Sunday, April 08, 2007

Apple taking the first steps?

Bill Thompson is an independent journalist and regular commentator on the BBC World Service programme Digital Planet. These are his views on Apple's decision to make non DRM protected songs available in the iTunes library.

'I was wrong about Steve Jobs'
Bill Thompson
www.bbc.co.uk
April 3rd 2007


Bill Thompson doubted Apple's desire to sell songs without DRM. They start doing it in May, so what does he think now?

At Monday's press event to announce that the iTunes Music Store will be selling "premium" songs from EMI's catalogue without the copy-protection offered by the Fairplay digital rights management system, Steve Jobs noted that "some doubted Apple's sincerity when we made our proposal earlier this year... they said we had too much to lose".

That would be me, then.

In February Jobs wrote that Apple would stop using DRM "in an instant" if it could, and I was dismissive. "I don't believe him", I wrote at the time, going on to argue that "if Apple switched off Fairplay then they would probably sell a lot more songs, on which they make very little money, and a lot fewer iPods, on which they make a lot".

I also wrote that "Jobs can see which way the wind is blowing, and he can see that the record companies are finally tiring of their painful, expensive and ultimately unsatisfactory relationship with DRM", arguing that his comments were an attempt to "position Apple for this brave new world".

'Seriously underestimated'

Well, he has proved me wrong by opening up the iTunes store to non-DRM music, and showed that I had seriously underestimated his business acumen.

He may even have done it in a way which avoids the fate of being "crushed under foot by those who really understand the music business and didn't sell their souls to the record companies back in the days when they believed in DRM" that I predicted for him in my February column.

It would be easy to be cynical and attempt to dismiss this as just another PR effort from Jobs, lining up with a weakened and desperate record company to pull a stunt that will promote EMI as it tries to sell itself.

After all EMI is only one record company among many, and the London venue for the launch might indicate that the change of heart is at least in part an attempt to defuse EU concerns about interoperability and market distortion in the online music business.
But I'd rather be positive about what was announced Monday.

EMI and Apple's action could mark the start of the endgame for music DRM, a recognition that it can't work and won't work, and I approve of this.
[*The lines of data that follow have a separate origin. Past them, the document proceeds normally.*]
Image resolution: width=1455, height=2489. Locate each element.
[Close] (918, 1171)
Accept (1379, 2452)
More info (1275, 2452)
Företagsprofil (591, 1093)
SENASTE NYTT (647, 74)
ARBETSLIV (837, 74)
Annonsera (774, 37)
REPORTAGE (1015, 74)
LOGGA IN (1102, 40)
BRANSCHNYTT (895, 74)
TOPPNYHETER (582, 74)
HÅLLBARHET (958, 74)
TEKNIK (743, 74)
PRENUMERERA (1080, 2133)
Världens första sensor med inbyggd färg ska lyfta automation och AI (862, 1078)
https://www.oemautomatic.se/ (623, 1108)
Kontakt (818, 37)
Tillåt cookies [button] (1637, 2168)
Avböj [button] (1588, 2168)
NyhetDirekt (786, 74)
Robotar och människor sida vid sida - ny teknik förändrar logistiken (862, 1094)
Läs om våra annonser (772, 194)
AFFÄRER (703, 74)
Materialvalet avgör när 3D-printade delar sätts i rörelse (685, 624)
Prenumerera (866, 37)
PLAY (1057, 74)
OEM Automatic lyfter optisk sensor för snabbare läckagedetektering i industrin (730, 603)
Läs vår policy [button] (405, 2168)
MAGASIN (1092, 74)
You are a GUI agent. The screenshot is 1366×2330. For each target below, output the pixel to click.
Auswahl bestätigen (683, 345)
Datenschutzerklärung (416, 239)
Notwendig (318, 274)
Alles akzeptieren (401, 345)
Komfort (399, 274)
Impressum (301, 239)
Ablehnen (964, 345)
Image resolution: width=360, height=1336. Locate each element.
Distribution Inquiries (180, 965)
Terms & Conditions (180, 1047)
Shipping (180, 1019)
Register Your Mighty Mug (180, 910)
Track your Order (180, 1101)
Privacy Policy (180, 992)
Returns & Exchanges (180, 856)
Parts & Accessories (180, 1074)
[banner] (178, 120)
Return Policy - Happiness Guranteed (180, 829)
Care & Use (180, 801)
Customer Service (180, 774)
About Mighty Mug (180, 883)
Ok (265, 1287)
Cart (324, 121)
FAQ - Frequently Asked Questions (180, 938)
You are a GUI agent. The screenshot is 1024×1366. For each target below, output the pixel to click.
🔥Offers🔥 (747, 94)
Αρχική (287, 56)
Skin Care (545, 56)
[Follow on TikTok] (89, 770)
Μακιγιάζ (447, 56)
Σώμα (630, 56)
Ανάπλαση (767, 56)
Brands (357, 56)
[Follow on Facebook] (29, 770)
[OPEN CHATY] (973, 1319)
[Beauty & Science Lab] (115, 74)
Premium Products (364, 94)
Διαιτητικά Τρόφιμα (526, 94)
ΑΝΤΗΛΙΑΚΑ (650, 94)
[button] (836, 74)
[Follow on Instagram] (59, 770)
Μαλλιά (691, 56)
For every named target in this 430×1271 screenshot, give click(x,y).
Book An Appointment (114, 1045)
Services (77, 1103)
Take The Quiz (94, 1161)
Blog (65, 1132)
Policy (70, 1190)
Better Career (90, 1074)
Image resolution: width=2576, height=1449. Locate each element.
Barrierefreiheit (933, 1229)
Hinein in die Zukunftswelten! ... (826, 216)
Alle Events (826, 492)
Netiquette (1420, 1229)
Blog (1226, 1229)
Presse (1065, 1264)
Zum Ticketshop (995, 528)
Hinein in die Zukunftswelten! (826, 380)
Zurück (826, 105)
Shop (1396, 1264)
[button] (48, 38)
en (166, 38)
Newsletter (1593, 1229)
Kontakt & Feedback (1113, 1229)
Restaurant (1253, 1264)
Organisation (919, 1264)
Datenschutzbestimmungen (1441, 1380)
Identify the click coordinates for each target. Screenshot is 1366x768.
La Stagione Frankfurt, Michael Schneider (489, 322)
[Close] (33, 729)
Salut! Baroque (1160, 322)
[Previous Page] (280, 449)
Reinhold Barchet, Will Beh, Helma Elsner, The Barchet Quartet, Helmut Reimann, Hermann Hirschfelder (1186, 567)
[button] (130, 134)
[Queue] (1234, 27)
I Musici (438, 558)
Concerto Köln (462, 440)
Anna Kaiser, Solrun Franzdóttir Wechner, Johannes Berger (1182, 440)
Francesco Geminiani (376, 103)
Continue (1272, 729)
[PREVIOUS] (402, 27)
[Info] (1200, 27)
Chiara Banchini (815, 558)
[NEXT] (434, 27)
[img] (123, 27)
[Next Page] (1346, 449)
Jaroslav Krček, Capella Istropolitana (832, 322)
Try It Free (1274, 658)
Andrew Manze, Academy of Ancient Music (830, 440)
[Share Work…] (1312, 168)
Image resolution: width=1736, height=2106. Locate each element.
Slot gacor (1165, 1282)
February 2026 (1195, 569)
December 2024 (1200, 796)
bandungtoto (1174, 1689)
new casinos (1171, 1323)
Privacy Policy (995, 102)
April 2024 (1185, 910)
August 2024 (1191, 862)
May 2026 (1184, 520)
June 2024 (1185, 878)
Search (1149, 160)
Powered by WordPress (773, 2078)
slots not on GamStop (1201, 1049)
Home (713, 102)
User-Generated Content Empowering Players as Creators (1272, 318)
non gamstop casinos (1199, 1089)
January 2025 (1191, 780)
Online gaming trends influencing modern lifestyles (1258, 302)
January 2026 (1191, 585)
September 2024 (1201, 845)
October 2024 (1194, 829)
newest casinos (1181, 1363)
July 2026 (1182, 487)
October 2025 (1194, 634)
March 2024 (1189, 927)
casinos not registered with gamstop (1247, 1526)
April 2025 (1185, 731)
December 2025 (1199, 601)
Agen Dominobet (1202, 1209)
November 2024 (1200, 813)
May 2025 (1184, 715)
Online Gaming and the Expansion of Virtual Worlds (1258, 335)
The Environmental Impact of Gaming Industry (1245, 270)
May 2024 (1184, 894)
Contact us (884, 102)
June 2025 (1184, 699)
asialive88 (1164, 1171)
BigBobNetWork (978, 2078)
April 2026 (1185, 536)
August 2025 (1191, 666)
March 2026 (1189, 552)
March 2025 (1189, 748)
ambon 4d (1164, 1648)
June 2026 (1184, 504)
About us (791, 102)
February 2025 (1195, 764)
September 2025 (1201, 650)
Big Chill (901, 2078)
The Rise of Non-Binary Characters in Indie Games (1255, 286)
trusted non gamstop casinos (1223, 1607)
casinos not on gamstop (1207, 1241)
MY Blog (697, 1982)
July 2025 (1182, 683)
In an interoperable world of open music we can leave it to the market to decide which player, which store and which bands make it big, and that is a good thing.

Hard-edged

I don't like DRM. I don't know anyone who has ever downloaded a music track and muttered "how nice to know that this track is copy-protected and so ensures that I don't inadvertently play it on another computer or copy it to a friend's music player".

I'm pretty sure that Steve Jobs the man - as opposed to Steve Jobs the hard-edged CEO of a major technology company - doesn't like it either.

Everything I've read and seen of Jobs leads me to respect his deal-making ability and to believe that he wants the digital revolution to triumph not falter. Of course he wants Apple to be leading the charge - it's his company - but that does not mean he will make decisions that would damage the long term growth of the networked world.

I won't go so far as to believe that DRM-free music market was the endgame when iTunes was first launched - at least, not until I see the internal e-mails - but it may well have been one of the scenarios that the people behind it considered.

I was also reminded of why Jobs matters by a sweet piece of synchronicity, because as he was appearing on stage in London I was helping my girlfriend clear out some of the technology she has been keeping in her attic.

There was a lot of old Acorn kit, a Z88, even a Mac II. But the only shiver came when she handed me a plastic bag containing an Apple II, the computer that changed the world, the computer that Steve Wozniak built and Steve Jobs sold.

Massive debt

If Jobs is the man to turn the music industry away from DRM then we will all owe him a massive debt of gratitude. And today, while there is still a lot of manipulation, politicking and arm-twisting to be done, we've taken a small step in the right direction.

Music sites that already offer open music may now be worried that iTunes will eat into their market share, but of course the other labels aren't going to change their policy overnight, and in a DRM-free world users will be able to buy tracks from different stores and know that they will work on their computer or portable player, just as we can buy CDs from any shop and take them home to play.

I might now celebrate by buying a tune or two of unencumbered music from Apple's store when they are available next month, even though it will be more expensive than popping down to my local discount record store and picking up a CD to rip.